■ Supplied material ■

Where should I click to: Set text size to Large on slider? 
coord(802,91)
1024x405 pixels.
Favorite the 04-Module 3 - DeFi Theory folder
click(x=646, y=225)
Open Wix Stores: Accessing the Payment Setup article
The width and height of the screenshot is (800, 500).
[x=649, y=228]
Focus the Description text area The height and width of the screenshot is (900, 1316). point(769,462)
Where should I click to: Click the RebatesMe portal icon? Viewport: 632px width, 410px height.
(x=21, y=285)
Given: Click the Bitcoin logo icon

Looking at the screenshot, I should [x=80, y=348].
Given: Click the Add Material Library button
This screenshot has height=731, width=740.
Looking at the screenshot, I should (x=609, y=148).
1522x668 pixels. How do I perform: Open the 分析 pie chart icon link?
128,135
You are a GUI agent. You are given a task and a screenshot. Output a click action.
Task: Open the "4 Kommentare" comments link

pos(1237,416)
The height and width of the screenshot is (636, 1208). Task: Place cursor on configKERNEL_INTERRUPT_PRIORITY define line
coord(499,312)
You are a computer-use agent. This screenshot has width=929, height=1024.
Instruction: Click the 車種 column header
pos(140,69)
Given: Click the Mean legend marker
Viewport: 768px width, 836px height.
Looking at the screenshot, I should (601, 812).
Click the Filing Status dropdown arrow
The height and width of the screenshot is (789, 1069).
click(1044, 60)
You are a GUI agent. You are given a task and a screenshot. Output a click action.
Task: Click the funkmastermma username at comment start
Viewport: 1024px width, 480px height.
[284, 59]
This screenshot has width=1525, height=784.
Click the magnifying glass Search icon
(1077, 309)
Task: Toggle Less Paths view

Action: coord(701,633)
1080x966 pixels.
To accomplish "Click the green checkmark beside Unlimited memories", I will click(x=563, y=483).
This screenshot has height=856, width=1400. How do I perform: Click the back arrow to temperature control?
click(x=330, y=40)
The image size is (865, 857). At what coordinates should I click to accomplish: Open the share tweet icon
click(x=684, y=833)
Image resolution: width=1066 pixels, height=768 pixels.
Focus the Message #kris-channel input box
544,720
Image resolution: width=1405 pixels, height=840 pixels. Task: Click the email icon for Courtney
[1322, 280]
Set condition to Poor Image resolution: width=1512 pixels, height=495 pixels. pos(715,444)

■ Exercise directions ■
Give the data again, exactly.

■ Answer space ■
Where should I click to: Set text size to Large on slider? 
coord(802,91)
1024x405 pixels.
Favorite the 04-Module 3 - DeFi Theory folder
click(x=646, y=225)
Open Wix Stores: Accessing the Payment Setup article
The width and height of the screenshot is (800, 500).
[x=649, y=228]
Focus the Description text area The height and width of the screenshot is (900, 1316). point(769,462)
Where should I click to: Click the RebatesMe portal icon? Viewport: 632px width, 410px height.
(x=21, y=285)
Given: Click the Bitcoin logo icon

Looking at the screenshot, I should [x=80, y=348].
Given: Click the Add Material Library button
This screenshot has height=731, width=740.
Looking at the screenshot, I should (x=609, y=148).
1522x668 pixels. How do I perform: Open the 分析 pie chart icon link?
128,135
You are a GUI agent. You are given a task and a screenshot. Output a click action.
Task: Open the "4 Kommentare" comments link

pos(1237,416)
The height and width of the screenshot is (636, 1208). Task: Place cursor on configKERNEL_INTERRUPT_PRIORITY define line
coord(499,312)
You are a computer-use agent. This screenshot has width=929, height=1024.
Instruction: Click the 車種 column header
pos(140,69)
Given: Click the Mean legend marker
Viewport: 768px width, 836px height.
Looking at the screenshot, I should (601, 812).
Click the Filing Status dropdown arrow
The height and width of the screenshot is (789, 1069).
click(1044, 60)
You are a GUI agent. You are given a task and a screenshot. Output a click action.
Task: Click the funkmastermma username at comment start
Viewport: 1024px width, 480px height.
[284, 59]
This screenshot has width=1525, height=784.
Click the magnifying glass Search icon
(1077, 309)
Task: Toggle Less Paths view

Action: coord(701,633)
1080x966 pixels.
To accomplish "Click the green checkmark beside Unlimited memories", I will click(x=563, y=483).
This screenshot has height=856, width=1400. How do I perform: Click the back arrow to temperature control?
click(x=330, y=40)
The image size is (865, 857). At what coordinates should I click to accomplish: Open the share tweet icon
click(x=684, y=833)
Image resolution: width=1066 pixels, height=768 pixels.
Focus the Message #kris-channel input box
544,720
Image resolution: width=1405 pixels, height=840 pixels. Task: Click the email icon for Courtney
[1322, 280]
Set condition to Poor Image resolution: width=1512 pixels, height=495 pixels. pos(715,444)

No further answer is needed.